Think of this as a job interview (which it is essentially), in which you are the employer. The electrician may make all sorts of fanciful claims; but you must ask for references from his previous customers to make sure these claims are substantiated, and ensure you have a trustworthy electrician on board.
The ideal reference would of course be from a member of your family or close friend, who has had the electrician work on their own home and were delighted with the work done.
3. Take your time when choosing.
Make sure to get at least three quotes from different electricians before you embark on any major electrical works in your home. Although it may be time-consuming, it could save you a lot of money.
This is not to say you should base your choice on pricing: that is only one factor, with the most crucial factor being the quality of their services. This article details the behaviour of ‘cowboy’ electricians who will want to pressure you in to making a rash decision without examining their credentials.
Use online review sites to narrow down your options, and read all the reviews you can, both positive and negative, to get a fuller picture of the electrician you’ll be hiring. For instance, there could be a slew of positive reviews based on the electricians personality and friendliness, that ignore his lax scheduling.
4. Get a quote! (don’t ever pay up front)
If an electrician is insisting on giving you an estimate instead of a quote you can shoo him on right out of the door. The differences between a quote and an estimate are simple: a quote is an agreed, legally binding price that is fixed unless extra work is commissioned.
An estimate, however, is just a best guess at the cost, not legally binding and subject to change.
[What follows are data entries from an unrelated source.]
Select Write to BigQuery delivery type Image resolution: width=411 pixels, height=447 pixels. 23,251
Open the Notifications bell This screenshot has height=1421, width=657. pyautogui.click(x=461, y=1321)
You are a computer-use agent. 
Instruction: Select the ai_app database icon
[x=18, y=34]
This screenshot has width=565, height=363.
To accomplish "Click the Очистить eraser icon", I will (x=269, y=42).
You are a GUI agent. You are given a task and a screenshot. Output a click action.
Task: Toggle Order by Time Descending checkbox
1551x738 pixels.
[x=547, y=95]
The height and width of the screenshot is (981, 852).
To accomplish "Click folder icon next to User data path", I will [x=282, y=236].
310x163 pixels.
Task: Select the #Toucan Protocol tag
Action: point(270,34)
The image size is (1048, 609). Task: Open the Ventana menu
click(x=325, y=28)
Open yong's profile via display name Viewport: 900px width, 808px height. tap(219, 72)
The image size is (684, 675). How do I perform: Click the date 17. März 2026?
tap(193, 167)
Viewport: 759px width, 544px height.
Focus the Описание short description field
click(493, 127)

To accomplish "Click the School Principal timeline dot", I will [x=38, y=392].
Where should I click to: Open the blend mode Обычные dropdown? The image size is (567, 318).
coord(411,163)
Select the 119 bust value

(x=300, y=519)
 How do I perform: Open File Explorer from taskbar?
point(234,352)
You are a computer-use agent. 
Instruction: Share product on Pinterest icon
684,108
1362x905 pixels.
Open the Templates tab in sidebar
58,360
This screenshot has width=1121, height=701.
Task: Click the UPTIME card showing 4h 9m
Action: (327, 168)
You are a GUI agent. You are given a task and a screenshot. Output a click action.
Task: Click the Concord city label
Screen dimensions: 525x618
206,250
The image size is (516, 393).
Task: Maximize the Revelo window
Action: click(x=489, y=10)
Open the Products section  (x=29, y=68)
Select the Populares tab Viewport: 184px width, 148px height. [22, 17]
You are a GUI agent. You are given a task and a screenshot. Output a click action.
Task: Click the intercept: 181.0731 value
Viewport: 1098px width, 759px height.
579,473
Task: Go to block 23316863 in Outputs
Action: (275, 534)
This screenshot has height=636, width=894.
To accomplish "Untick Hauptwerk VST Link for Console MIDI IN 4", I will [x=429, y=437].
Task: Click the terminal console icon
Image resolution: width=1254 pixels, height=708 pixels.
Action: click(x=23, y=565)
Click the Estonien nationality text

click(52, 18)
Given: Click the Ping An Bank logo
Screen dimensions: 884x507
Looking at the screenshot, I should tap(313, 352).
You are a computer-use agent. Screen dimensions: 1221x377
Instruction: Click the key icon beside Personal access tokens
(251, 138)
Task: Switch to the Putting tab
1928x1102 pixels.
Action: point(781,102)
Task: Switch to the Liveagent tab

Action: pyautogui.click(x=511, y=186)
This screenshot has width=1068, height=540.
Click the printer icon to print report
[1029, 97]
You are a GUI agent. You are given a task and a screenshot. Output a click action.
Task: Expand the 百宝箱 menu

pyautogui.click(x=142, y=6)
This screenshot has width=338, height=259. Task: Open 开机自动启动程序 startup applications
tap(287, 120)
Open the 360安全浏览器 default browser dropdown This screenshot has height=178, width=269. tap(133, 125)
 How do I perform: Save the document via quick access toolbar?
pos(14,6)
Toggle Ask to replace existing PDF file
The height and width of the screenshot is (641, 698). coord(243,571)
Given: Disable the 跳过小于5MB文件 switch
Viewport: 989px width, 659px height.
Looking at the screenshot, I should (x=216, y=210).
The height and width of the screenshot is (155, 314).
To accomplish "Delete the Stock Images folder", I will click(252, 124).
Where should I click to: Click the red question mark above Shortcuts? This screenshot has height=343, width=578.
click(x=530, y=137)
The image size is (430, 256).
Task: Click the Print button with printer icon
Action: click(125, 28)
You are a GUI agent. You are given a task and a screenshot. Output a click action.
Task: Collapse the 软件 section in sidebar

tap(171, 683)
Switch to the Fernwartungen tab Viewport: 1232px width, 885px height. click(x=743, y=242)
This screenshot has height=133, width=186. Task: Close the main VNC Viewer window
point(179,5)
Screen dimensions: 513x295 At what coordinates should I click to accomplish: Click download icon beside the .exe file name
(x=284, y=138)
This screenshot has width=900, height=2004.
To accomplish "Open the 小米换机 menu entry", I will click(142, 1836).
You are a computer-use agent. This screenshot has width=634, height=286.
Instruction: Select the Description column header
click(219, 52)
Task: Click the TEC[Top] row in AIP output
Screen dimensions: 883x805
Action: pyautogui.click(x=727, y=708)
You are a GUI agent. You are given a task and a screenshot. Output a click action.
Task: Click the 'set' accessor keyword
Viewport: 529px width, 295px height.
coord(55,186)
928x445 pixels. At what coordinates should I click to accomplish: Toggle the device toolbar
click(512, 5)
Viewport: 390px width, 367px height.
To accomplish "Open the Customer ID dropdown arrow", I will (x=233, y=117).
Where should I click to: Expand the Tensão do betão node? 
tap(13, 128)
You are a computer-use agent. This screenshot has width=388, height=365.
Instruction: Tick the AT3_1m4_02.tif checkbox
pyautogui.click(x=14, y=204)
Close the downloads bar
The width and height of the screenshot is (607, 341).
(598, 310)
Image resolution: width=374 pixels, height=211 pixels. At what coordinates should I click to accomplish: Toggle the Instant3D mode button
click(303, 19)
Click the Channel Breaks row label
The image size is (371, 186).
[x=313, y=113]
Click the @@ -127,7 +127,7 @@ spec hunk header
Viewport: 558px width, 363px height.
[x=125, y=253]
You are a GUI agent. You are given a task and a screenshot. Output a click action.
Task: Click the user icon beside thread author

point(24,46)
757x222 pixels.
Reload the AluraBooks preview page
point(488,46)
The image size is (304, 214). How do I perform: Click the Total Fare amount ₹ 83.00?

As you can imagine estimates are a favourite tool among cowboy electricians so make sure to avoid these at all costs.
Your quote must contain agreed start and finish times, as well as agreed payment terms.
5. Check that everyone working on your premises is licensed to do so.
You’ll likely spend most of your time talking to an individual contractor whose credentials you should have seen by now.
However, they may have an entire team working in your home (depending on the scale of the project). You need to vet every electrician working in your home.
6. Give your electrician a clear brief.
Give a clear, unambiguous statement of what you want done, to avoid them doing too little or too much work, and then over-charging you.
If your whole garage needs rewiring, explain in detail how you want it done. If you just need a switch replaced, the brief should be a great deal simpler.
The brief should be a discussion between you and the electrician: you need to find out what needs to be done on your end too.
Ask if you need to supply any materials and whether the agreed cost includes subcontractors, and the cleaning up and disposal of waste.
7. Prepare for the worst
If you meticulously followed the first six steps then there should hopefully be no need to use this step.
However, just in case there are discrepancies with your electrician during or after the work has taken place, it is important to do all the following.
- You should keep all relevant paperwork and receipts,
- Take photos of the progress of their work and make notes, detailing any problems with dates and times.
Bonus: What to do if you are unhappy with your electricians’ work
If you are unhappy with the work carried out by your electrician there are numerous routes you can utilise to settle these problems.
You can get in touch with the Trading Standards and Citizen’s Advice, who deal with any company you think didn’t carry out their job properly.